Study spaces and student lounges are about to become even more limited on campus. A week after the announcement of the three-year library closing beginning in summer 2005, the plans for the new Ohio Union were unveiled at the Council of Graduates Students’ meeting on Friday.
The $103 million, 36-month, 280,000-square-foot project was met with mixed reactions from the graduate representatives. The new facility would require the Ohio Union to be demolished and limit student space on campus.
Tracy Stuck, director of the Ohio Union, said she was surprised by the amount of questions and debate the presentation caused.
“People were taking it really seriously,” she said.
The presentation recapped the results of an October 2002 feasibility study, which was conducted to grasp student needs and wants for a new student union.
The process has been difficult, Stuck said. The new facility would not open in time for current students to use, making it difficult to predict what future students will want, she said.
About 8,000 students, faculty, and staff took part in the study. The students listed a movie theater, coffee bar, late night food service and ATM as the top amenities in the new building. Faculty and staff indicated outdoor patios and seating areas, post office, coffee bar and OSU events ticket office as their top priorities.
The other big plan for the new union is a 1,200-seat theater that would serve as an outdoor amphitheater during the summer and a lecture hall in the winter. The facility would be modeled after the PromoWest Pavilion.
“We have to go back and gauge what students want,” Stuck said.

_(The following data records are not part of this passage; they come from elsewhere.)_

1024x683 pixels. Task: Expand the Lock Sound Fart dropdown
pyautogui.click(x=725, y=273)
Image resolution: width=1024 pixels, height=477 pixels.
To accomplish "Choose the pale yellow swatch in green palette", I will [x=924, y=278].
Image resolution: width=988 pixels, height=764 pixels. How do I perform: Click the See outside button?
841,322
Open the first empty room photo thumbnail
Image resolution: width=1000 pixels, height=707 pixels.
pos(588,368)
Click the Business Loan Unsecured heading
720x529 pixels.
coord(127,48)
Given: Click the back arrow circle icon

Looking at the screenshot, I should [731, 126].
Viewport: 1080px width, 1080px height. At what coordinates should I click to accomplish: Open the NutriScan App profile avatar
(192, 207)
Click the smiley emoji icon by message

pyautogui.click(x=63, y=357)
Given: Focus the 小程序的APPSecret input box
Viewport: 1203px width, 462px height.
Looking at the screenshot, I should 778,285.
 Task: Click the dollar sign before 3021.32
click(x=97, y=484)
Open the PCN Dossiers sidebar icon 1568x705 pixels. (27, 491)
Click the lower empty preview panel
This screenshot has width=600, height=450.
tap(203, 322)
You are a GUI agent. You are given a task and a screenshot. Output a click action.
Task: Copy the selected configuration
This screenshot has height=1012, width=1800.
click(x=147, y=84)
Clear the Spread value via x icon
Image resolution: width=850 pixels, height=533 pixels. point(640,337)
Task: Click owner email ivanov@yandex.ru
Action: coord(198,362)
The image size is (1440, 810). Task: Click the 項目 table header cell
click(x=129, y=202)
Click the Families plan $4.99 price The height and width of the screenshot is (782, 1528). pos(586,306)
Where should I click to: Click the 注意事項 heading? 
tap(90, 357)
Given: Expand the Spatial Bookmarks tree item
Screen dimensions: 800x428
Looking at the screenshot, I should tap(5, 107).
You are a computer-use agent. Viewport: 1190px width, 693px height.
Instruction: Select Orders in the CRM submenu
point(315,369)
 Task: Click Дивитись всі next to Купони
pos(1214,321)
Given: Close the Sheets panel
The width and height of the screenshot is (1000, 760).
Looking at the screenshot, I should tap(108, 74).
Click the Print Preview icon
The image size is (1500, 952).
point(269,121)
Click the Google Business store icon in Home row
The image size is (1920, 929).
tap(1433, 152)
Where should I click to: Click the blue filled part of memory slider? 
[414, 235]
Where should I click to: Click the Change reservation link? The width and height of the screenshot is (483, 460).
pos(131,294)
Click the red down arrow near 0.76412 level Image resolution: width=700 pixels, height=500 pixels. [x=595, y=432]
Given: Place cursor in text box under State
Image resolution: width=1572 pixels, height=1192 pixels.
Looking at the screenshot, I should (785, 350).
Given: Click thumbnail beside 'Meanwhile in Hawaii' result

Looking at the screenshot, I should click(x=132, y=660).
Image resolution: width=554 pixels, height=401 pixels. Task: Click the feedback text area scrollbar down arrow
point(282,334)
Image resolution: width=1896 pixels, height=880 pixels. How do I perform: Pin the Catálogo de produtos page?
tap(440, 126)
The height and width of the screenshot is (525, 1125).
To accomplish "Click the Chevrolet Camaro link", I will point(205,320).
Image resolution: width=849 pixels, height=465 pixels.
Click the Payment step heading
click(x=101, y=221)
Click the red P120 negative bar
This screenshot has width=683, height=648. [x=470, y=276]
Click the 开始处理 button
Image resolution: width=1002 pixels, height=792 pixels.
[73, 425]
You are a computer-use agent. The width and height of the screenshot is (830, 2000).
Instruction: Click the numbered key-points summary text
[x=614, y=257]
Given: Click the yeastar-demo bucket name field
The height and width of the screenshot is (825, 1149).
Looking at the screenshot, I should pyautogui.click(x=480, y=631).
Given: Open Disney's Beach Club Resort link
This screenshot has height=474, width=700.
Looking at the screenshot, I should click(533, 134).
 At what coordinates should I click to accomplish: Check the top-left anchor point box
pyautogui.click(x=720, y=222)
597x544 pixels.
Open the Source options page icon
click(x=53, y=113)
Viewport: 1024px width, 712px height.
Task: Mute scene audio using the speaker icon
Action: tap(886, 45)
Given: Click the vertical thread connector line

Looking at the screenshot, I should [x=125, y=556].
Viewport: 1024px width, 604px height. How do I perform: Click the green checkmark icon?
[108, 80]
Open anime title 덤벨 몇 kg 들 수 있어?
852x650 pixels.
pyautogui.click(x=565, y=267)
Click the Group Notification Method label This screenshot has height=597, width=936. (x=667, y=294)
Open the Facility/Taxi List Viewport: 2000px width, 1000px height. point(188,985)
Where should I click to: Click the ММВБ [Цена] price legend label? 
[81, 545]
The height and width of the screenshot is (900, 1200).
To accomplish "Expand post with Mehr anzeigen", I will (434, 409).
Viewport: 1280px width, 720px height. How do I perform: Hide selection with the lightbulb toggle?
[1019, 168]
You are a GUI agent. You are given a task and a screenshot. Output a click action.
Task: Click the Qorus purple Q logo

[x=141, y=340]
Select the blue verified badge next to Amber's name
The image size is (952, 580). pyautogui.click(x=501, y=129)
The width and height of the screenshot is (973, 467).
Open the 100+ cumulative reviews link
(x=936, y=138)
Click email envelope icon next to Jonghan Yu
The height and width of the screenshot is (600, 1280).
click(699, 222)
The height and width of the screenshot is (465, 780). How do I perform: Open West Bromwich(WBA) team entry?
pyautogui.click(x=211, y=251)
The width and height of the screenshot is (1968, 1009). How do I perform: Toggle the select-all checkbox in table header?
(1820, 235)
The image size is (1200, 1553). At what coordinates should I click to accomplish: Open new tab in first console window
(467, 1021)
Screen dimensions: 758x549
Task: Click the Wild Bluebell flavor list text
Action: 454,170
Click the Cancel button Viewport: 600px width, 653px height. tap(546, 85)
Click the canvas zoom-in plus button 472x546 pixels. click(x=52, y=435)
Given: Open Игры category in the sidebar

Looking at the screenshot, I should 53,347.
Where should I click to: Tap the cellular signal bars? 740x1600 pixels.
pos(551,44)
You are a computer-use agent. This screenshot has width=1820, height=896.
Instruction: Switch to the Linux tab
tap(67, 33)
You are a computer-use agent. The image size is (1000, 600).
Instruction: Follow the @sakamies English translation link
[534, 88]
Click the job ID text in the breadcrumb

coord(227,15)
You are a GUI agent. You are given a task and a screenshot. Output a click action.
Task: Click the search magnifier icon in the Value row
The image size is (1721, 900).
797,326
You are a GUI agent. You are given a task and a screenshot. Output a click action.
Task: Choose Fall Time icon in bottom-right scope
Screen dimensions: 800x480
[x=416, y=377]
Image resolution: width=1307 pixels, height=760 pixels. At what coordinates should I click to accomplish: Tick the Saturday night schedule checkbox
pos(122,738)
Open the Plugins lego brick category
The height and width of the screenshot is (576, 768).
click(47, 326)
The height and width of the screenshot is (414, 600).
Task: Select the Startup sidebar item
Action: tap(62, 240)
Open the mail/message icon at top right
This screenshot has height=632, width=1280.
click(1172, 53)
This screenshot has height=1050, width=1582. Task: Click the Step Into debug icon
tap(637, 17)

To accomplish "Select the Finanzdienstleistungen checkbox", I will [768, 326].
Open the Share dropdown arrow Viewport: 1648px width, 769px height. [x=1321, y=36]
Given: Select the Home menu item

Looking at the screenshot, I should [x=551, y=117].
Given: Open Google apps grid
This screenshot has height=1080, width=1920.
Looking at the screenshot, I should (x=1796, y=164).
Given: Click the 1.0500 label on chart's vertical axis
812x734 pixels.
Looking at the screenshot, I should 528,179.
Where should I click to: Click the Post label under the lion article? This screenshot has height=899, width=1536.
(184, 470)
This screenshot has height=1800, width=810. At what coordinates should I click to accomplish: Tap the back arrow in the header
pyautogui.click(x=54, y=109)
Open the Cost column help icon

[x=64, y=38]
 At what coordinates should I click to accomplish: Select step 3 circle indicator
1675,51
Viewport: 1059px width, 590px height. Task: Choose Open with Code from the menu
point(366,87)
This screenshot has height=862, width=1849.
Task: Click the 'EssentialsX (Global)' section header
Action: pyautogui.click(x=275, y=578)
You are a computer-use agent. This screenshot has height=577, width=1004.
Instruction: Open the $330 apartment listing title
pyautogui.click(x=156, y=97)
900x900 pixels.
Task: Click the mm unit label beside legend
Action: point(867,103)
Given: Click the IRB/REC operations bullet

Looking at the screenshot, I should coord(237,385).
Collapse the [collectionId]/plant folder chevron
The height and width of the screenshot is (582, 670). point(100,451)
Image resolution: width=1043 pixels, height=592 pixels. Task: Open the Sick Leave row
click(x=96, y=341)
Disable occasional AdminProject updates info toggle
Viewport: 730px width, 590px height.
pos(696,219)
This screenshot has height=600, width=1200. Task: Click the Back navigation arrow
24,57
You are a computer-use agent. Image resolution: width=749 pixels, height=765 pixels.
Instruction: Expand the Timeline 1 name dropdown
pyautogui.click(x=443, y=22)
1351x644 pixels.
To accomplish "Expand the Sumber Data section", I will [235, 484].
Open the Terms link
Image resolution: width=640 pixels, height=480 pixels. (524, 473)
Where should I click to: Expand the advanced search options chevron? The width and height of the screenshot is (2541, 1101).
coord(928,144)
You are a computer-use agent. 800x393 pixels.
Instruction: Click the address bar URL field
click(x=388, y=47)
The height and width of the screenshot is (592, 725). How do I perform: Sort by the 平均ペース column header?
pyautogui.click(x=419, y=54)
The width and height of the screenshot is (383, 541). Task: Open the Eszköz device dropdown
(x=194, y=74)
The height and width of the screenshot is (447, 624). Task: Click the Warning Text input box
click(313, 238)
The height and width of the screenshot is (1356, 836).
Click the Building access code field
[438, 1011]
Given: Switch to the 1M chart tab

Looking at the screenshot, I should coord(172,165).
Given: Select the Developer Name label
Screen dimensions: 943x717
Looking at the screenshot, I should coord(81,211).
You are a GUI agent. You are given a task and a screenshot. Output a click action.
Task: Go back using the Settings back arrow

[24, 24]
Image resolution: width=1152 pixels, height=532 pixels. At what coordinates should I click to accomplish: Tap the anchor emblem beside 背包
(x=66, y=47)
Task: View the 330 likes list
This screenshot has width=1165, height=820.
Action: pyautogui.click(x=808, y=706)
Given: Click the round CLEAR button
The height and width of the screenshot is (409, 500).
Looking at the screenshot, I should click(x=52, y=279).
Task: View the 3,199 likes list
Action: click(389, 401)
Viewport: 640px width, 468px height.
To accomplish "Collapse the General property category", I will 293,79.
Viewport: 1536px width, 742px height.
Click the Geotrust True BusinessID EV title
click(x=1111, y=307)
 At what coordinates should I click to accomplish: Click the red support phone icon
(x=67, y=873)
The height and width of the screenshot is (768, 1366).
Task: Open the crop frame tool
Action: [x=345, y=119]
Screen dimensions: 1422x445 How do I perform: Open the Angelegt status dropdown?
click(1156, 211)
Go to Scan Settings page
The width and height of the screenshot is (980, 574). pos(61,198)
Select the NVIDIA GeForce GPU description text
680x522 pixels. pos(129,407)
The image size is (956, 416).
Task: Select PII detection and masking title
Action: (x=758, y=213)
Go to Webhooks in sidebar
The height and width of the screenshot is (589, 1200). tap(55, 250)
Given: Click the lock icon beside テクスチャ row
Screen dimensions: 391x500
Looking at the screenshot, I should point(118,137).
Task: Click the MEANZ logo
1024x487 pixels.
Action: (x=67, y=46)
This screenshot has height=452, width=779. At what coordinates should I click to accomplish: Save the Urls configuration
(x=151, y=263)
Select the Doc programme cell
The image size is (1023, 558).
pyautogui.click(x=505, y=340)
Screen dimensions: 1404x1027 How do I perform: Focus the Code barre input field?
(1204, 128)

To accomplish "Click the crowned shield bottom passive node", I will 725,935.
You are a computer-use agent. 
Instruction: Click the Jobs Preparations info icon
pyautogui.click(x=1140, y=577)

But all these luxuries come with a price tag. A chunk of the $103 million will come from students’ checkbooks. Stuck said at this point the exact amount is not determined.
“The fee really could be between $15 and $45,” she said.
But Kerry Hodak, vice president of the Council of Graduate Students, said students will need to determine their readiness to pay for the services they want.
“(Students) have to decide what you want and if you’re willing to pay for it,” Hodak said.
The new union is tentatively slated to open in 2008, and students would not pay the fee until the building is open and operating. During the construction, the offices and services in the Ohio Union would be relocated. Stuck said the process of finding a temporary facility has already begun.
Hodak said advocates of the new union are pushing for the construction to be placed on the university development offices list of priorities. This would mean the construction of the new union would be the second focus of OSU, behind the library.
Although the Ohio Union will be destroyed, a part will be preserved. The chiller system, which provides the air-conditioning to the building, is the oldest still in use in the country and the manufacturer, the Carrier Company, plans to place it in a museum.